§ **Problem to work on**
Exact reproduction of the following data is required.
____
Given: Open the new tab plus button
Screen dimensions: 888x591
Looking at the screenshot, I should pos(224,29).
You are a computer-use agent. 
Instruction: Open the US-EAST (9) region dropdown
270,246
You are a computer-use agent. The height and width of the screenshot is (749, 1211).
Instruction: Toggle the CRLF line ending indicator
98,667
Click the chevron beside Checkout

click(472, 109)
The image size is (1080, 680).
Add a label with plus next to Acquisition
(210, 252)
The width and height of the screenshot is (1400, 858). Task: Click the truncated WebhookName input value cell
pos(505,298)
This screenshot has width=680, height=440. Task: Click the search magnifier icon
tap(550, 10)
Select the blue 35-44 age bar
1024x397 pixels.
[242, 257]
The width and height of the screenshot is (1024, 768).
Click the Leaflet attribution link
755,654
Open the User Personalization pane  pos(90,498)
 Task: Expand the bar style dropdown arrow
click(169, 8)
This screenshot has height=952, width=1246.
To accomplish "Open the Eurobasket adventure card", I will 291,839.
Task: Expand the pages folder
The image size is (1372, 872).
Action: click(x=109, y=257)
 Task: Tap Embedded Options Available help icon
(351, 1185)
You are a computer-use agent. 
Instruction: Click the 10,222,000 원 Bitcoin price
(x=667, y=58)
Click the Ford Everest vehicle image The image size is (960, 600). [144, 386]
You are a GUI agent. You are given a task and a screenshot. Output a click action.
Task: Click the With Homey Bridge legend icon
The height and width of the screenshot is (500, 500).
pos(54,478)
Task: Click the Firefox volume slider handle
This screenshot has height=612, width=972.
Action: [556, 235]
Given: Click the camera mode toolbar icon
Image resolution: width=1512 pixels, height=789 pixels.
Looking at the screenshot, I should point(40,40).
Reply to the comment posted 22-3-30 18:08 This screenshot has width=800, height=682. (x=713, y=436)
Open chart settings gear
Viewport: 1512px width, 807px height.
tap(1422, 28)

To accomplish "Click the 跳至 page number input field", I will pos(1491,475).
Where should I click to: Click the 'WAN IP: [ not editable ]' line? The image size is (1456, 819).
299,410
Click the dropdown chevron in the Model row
____
§ **Finished exercise**
Given: Open the new tab plus button
Screen dimensions: 888x591
Looking at the screenshot, I should pos(224,29).
You are a computer-use agent. 
Instruction: Open the US-EAST (9) region dropdown
270,246
You are a computer-use agent. The height and width of the screenshot is (749, 1211).
Instruction: Toggle the CRLF line ending indicator
98,667
Click the chevron beside Checkout

click(472, 109)
The image size is (1080, 680).
Add a label with plus next to Acquisition
(210, 252)
The width and height of the screenshot is (1400, 858). Task: Click the truncated WebhookName input value cell
pos(505,298)
This screenshot has width=680, height=440. Task: Click the search magnifier icon
tap(550, 10)
Select the blue 35-44 age bar
1024x397 pixels.
[242, 257]
The width and height of the screenshot is (1024, 768).
Click the Leaflet attribution link
755,654
Open the User Personalization pane  pos(90,498)
 Task: Expand the bar style dropdown arrow
click(169, 8)
This screenshot has height=952, width=1246.
To accomplish "Open the Eurobasket adventure card", I will 291,839.
Task: Expand the pages folder
The image size is (1372, 872).
Action: click(x=109, y=257)
 Task: Tap Embedded Options Available help icon
(351, 1185)
You are a computer-use agent. 
Instruction: Click the 10,222,000 원 Bitcoin price
(x=667, y=58)
Click the Ford Everest vehicle image The image size is (960, 600). [144, 386]
You are a GUI agent. You are given a task and a screenshot. Output a click action.
Task: Click the With Homey Bridge legend icon
The height and width of the screenshot is (500, 500).
pos(54,478)
Task: Click the Firefox volume slider handle
This screenshot has height=612, width=972.
Action: [556, 235]
Given: Click the camera mode toolbar icon
Image resolution: width=1512 pixels, height=789 pixels.
Looking at the screenshot, I should point(40,40).
Reply to the comment posted 22-3-30 18:08 This screenshot has width=800, height=682. (x=713, y=436)
Open chart settings gear
Viewport: 1512px width, 807px height.
tap(1422, 28)

To accomplish "Click the 跳至 page number input field", I will pos(1491,475).
Where should I click to: Click the 'WAN IP: [ not editable ]' line? The image size is (1456, 819).
299,410
Click the dropdown chevron in the Model row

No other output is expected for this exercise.